[Data excerpts]
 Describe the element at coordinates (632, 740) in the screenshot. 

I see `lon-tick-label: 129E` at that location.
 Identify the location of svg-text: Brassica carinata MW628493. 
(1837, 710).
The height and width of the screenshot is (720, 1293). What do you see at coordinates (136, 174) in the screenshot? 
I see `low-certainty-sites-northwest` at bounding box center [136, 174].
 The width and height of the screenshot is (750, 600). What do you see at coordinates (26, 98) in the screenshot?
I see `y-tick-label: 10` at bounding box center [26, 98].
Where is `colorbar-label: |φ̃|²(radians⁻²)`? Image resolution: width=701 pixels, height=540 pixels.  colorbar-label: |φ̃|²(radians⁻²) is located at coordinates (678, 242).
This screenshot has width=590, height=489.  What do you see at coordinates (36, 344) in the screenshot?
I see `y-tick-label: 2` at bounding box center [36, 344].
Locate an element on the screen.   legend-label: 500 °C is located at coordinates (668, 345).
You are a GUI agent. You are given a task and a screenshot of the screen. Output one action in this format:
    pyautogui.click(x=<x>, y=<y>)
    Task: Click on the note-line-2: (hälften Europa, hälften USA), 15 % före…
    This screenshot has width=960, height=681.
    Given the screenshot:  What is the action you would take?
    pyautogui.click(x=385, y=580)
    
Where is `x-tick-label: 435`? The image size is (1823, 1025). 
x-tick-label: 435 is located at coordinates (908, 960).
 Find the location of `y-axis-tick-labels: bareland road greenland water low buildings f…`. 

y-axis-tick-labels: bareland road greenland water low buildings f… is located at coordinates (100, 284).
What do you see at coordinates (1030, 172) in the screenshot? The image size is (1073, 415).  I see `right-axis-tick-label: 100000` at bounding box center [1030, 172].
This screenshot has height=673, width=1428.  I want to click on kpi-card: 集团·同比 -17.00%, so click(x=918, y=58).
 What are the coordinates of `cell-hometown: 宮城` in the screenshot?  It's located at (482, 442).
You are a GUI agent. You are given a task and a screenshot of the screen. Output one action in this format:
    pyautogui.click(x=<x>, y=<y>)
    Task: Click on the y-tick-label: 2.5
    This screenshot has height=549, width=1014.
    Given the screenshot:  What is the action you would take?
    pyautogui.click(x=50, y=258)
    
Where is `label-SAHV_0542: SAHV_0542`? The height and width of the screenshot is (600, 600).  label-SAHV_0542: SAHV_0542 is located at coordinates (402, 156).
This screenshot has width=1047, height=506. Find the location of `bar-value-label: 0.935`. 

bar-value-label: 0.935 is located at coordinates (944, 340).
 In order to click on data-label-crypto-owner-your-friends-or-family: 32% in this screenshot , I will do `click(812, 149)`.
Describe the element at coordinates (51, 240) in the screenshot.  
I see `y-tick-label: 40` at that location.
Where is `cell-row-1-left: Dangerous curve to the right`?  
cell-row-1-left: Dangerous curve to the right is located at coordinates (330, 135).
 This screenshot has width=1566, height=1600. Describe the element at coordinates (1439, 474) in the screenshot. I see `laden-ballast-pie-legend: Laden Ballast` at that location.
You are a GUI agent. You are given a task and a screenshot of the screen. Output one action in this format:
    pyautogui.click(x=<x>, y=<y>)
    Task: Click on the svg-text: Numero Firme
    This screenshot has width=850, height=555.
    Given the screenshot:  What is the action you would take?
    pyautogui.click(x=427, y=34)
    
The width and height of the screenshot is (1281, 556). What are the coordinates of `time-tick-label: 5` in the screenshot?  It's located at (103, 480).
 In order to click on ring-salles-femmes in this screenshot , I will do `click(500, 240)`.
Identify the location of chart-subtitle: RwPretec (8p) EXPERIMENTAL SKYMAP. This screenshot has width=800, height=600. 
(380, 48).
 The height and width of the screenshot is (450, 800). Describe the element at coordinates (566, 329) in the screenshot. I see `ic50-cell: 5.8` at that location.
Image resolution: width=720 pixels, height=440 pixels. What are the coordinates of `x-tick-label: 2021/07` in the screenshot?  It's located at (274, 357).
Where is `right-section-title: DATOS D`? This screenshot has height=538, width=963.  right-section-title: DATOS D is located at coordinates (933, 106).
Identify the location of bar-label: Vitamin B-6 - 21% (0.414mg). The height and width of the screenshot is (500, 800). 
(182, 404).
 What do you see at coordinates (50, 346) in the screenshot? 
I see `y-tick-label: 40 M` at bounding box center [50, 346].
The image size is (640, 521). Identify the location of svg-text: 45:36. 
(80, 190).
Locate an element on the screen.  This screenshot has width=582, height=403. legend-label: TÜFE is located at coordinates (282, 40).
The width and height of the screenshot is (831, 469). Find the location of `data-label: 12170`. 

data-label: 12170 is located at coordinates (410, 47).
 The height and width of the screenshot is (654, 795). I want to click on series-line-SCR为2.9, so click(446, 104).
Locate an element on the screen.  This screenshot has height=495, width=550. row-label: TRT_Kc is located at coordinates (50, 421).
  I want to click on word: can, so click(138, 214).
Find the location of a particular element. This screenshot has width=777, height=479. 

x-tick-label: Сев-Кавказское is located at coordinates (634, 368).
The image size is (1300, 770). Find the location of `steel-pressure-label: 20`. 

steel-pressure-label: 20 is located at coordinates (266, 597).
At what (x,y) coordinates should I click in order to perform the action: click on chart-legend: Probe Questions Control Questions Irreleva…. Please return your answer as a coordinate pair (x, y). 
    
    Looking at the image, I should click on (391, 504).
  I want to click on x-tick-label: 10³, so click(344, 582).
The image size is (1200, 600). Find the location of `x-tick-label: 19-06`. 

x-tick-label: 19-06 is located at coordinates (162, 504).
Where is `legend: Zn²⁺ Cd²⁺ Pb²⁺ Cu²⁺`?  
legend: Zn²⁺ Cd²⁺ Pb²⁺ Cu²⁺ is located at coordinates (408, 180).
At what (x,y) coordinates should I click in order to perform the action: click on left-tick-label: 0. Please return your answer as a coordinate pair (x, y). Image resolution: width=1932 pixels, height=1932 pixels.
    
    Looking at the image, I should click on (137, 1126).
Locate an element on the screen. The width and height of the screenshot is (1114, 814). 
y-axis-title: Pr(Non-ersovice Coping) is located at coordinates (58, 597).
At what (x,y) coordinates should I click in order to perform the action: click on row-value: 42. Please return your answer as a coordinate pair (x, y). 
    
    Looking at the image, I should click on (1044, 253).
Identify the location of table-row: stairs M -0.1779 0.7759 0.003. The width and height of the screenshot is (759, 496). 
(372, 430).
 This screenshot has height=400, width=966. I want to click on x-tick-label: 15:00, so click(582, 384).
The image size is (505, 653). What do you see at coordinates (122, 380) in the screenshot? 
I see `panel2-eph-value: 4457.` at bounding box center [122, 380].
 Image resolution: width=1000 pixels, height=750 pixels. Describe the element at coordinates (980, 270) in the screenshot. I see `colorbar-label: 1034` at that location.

**Job item**
Copy out all of the items above word for word, with every character unchanged.

**Answer to this exercise**
 Describe the element at coordinates (632, 740) in the screenshot. 

I see `lon-tick-label: 129E` at that location.
 Identify the location of svg-text: Brassica carinata MW628493. 
(1837, 710).
The height and width of the screenshot is (720, 1293). What do you see at coordinates (136, 174) in the screenshot? 
I see `low-certainty-sites-northwest` at bounding box center [136, 174].
 The width and height of the screenshot is (750, 600). What do you see at coordinates (26, 98) in the screenshot?
I see `y-tick-label: 10` at bounding box center [26, 98].
Where is `colorbar-label: |φ̃|²(radians⁻²)`? Image resolution: width=701 pixels, height=540 pixels.  colorbar-label: |φ̃|²(radians⁻²) is located at coordinates (678, 242).
This screenshot has width=590, height=489.  What do you see at coordinates (36, 344) in the screenshot?
I see `y-tick-label: 2` at bounding box center [36, 344].
Locate an element on the screen.   legend-label: 500 °C is located at coordinates (668, 345).
You are a GUI agent. You are given a task and a screenshot of the screen. Output one action in this format:
    pyautogui.click(x=<x>, y=<y>)
    Task: Click on the note-line-2: (hälften Europa, hälften USA), 15 % före…
    This screenshot has width=960, height=681.
    Given the screenshot:  What is the action you would take?
    pyautogui.click(x=385, y=580)
    
Where is `x-tick-label: 435`? The image size is (1823, 1025). 
x-tick-label: 435 is located at coordinates (908, 960).
 Find the location of `y-axis-tick-labels: bareland road greenland water low buildings f…`. 

y-axis-tick-labels: bareland road greenland water low buildings f… is located at coordinates (100, 284).
What do you see at coordinates (1030, 172) in the screenshot? The image size is (1073, 415).  I see `right-axis-tick-label: 100000` at bounding box center [1030, 172].
This screenshot has height=673, width=1428.  I want to click on kpi-card: 集团·同比 -17.00%, so click(x=918, y=58).
 What are the coordinates of `cell-hometown: 宮城` in the screenshot?  It's located at (482, 442).
You are a GUI agent. You are given a task and a screenshot of the screen. Output one action in this format:
    pyautogui.click(x=<x>, y=<y>)
    Task: Click on the y-tick-label: 2.5
    This screenshot has height=549, width=1014.
    Given the screenshot:  What is the action you would take?
    pyautogui.click(x=50, y=258)
    
Where is `label-SAHV_0542: SAHV_0542`? The height and width of the screenshot is (600, 600).  label-SAHV_0542: SAHV_0542 is located at coordinates (402, 156).
This screenshot has width=1047, height=506. Find the location of `bar-value-label: 0.935`. 

bar-value-label: 0.935 is located at coordinates (944, 340).
 In order to click on data-label-crypto-owner-your-friends-or-family: 32% in this screenshot , I will do `click(812, 149)`.
Describe the element at coordinates (51, 240) in the screenshot.  
I see `y-tick-label: 40` at that location.
Where is `cell-row-1-left: Dangerous curve to the right`?  
cell-row-1-left: Dangerous curve to the right is located at coordinates (330, 135).
 This screenshot has width=1566, height=1600. Describe the element at coordinates (1439, 474) in the screenshot. I see `laden-ballast-pie-legend: Laden Ballast` at that location.
You are a GUI agent. You are given a task and a screenshot of the screen. Output one action in this format:
    pyautogui.click(x=<x>, y=<y>)
    Task: Click on the svg-text: Numero Firme
    This screenshot has width=850, height=555.
    Given the screenshot:  What is the action you would take?
    pyautogui.click(x=427, y=34)
    
The width and height of the screenshot is (1281, 556). What are the coordinates of `time-tick-label: 5` in the screenshot?  It's located at (103, 480).
 In order to click on ring-salles-femmes in this screenshot , I will do `click(500, 240)`.
Identify the location of chart-subtitle: RwPretec (8p) EXPERIMENTAL SKYMAP. This screenshot has width=800, height=600. 
(380, 48).
 The height and width of the screenshot is (450, 800). Describe the element at coordinates (566, 329) in the screenshot. I see `ic50-cell: 5.8` at that location.
Image resolution: width=720 pixels, height=440 pixels. What are the coordinates of `x-tick-label: 2021/07` in the screenshot?  It's located at (274, 357).
Where is `right-section-title: DATOS D`? This screenshot has height=538, width=963.  right-section-title: DATOS D is located at coordinates (933, 106).
Identify the location of bar-label: Vitamin B-6 - 21% (0.414mg). The height and width of the screenshot is (500, 800). 
(182, 404).
 What do you see at coordinates (50, 346) in the screenshot? 
I see `y-tick-label: 40 M` at bounding box center [50, 346].
The image size is (640, 521). Identify the location of svg-text: 45:36. 
(80, 190).
Locate an element on the screen.  This screenshot has width=582, height=403. legend-label: TÜFE is located at coordinates (282, 40).
The width and height of the screenshot is (831, 469). Find the location of `data-label: 12170`. 

data-label: 12170 is located at coordinates (410, 47).
 The height and width of the screenshot is (654, 795). I want to click on series-line-SCR为2.9, so click(446, 104).
Locate an element on the screen.  This screenshot has height=495, width=550. row-label: TRT_Kc is located at coordinates (50, 421).
  I want to click on word: can, so click(138, 214).
Find the location of a particular element. This screenshot has width=777, height=479. 

x-tick-label: Сев-Кавказское is located at coordinates (634, 368).
The image size is (1300, 770). Find the location of `steel-pressure-label: 20`. 

steel-pressure-label: 20 is located at coordinates (266, 597).
At what (x,y) coordinates should I click in order to perform the action: click on chart-legend: Probe Questions Control Questions Irreleva…. Please return your answer as a coordinate pair (x, y). 
    
    Looking at the image, I should click on (391, 504).
  I want to click on x-tick-label: 10³, so click(344, 582).
The image size is (1200, 600). Find the location of `x-tick-label: 19-06`. 

x-tick-label: 19-06 is located at coordinates (162, 504).
Where is `legend: Zn²⁺ Cd²⁺ Pb²⁺ Cu²⁺`?  
legend: Zn²⁺ Cd²⁺ Pb²⁺ Cu²⁺ is located at coordinates (408, 180).
At what (x,y) coordinates should I click in order to perform the action: click on left-tick-label: 0. Please return your answer as a coordinate pair (x, y). Image resolution: width=1932 pixels, height=1932 pixels.
    
    Looking at the image, I should click on (137, 1126).
Locate an element on the screen. The width and height of the screenshot is (1114, 814). 
y-axis-title: Pr(Non-ersovice Coping) is located at coordinates (58, 597).
At what (x,y) coordinates should I click in order to perform the action: click on row-value: 42. Please return your answer as a coordinate pair (x, y). 
    
    Looking at the image, I should click on (1044, 253).
Identify the location of table-row: stairs M -0.1779 0.7759 0.003. The width and height of the screenshot is (759, 496). 
(372, 430).
 This screenshot has height=400, width=966. I want to click on x-tick-label: 15:00, so click(582, 384).
The image size is (505, 653). What do you see at coordinates (122, 380) in the screenshot? 
I see `panel2-eph-value: 4457.` at bounding box center [122, 380].
 Image resolution: width=1000 pixels, height=750 pixels. Describe the element at coordinates (980, 270) in the screenshot. I see `colorbar-label: 1034` at that location.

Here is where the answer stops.